[Written request]
Extend the guide on throwing a lacrosse ball below, picking up right after its last sentence.

[Text shown]
···

How to Throw a Lacrosse Ball
This is a guide to teach lacrosse players how to throw the ball more accurately and with more power.
Throwing a lacrosse ball is one of the most important fundamentals in the game. Being able to accurately throw a pass or a shot on the goal is one of the first things any player should learn, and something every player should always be looking to improve.
To throw a lacrosse ball, you want to combine body positioning and technique. First, you want to hold your stick properly.
- Place your dominant hand in the middle of your stick, and your weak hand on the bottom or butt-end of your stick. Your dominant hand (top-hand) will be the most important aspect of throwing a good pass. The accuracy comes from your top hand, and the power comes from the bottom hand.
Body positioning to throw a lacrosse ball:
- You want your body to be sideways when throwing a lacrosse ball. Similar to how a pitcher throws a baseball. You DO NOT want your body to be facing the target directly with your shoulders square.
- Instead, you want one should facing directly at your target with your body sideways, your head turned to the side facing the target, your front foot pointed towards the target (left foot if you are throwing righty)
Once your body and stick and in the right positing, you can bring the throwing motion. You will want to keep your hands and arms out away from your body. You also want your hands and arms raised up to be about even with your facemasks.
Next, you will use your hands and arms to move your stick like a catapult. At the same time, you will bring your hands and arms across your body towards the target. Do these two motions simultaneously to increase power and accuracy.

···

[Data shown]

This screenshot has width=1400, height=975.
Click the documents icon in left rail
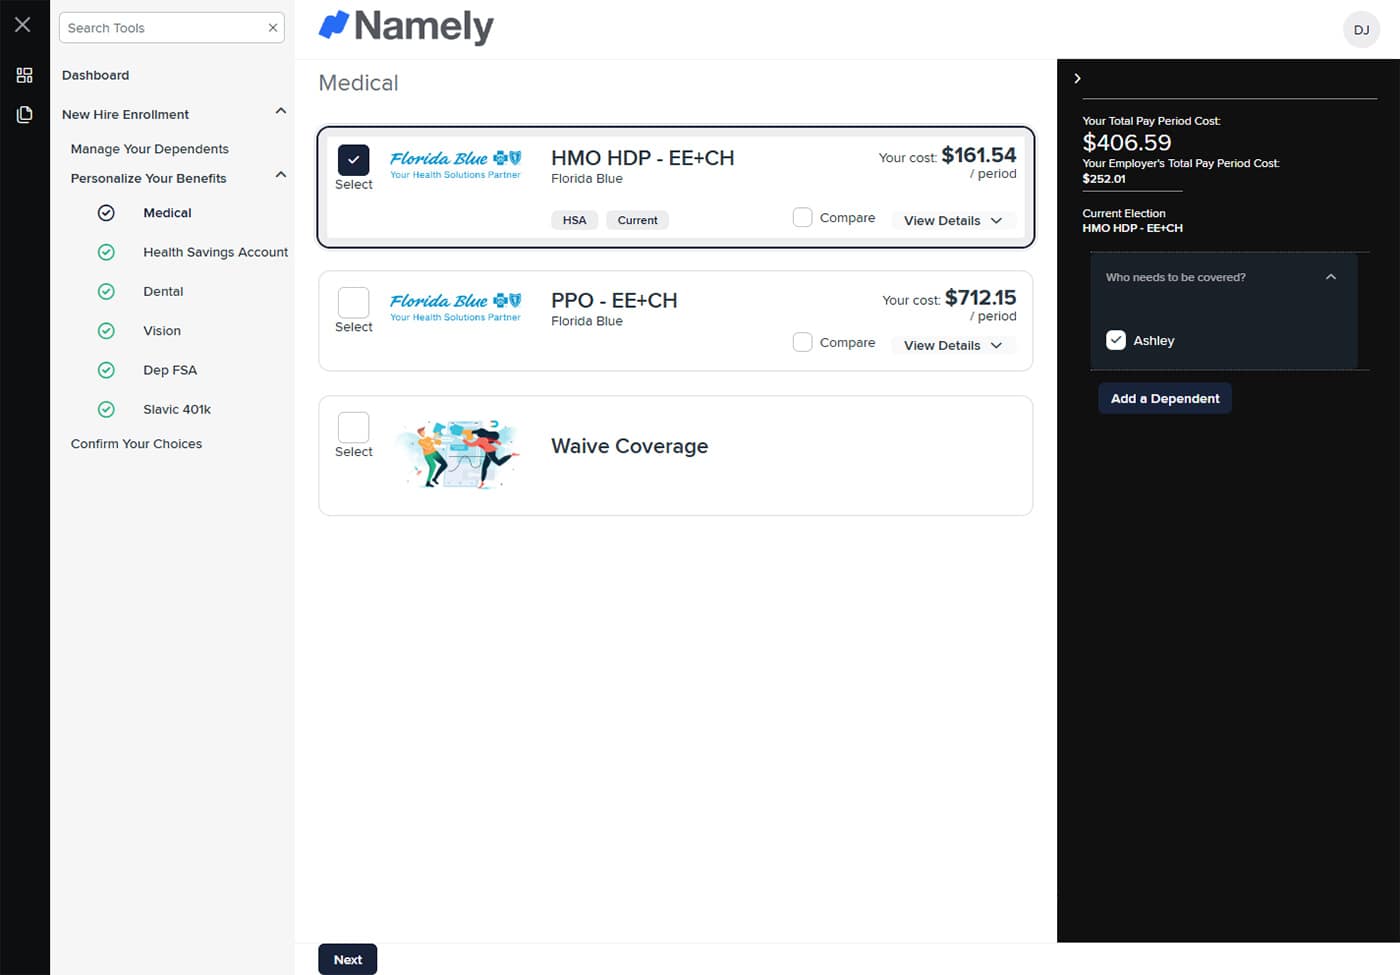[24, 115]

···

[Output of the exercise]
It is important to think about your stick and how the ball is being released from your head. Ideally, you want the stick to stay perpendicular to the ground, and for it to follow through directly overhead, so that the ball comes out straight out of the top center of the head. This will help with accuracy.
It is common for people to naturally throw at a ¾ angle or even closer to a sidearm throw, but this is much less accurate. That should be used as you get more advanced. For beginners or people having trouble with accuracy, you want the throw to come all the way over the top.
To get better at throwing, spend time throwing and catching with a partner or against a wall or backstop. Experiment by throwing with just one hand at a time (primarily your dominant hand.) Try to walk further and further away from your target while throwing hard, crisp passes. (not high looping passes. Instead throw passes on a “frozen rope” as many lacrosse coaches like to say)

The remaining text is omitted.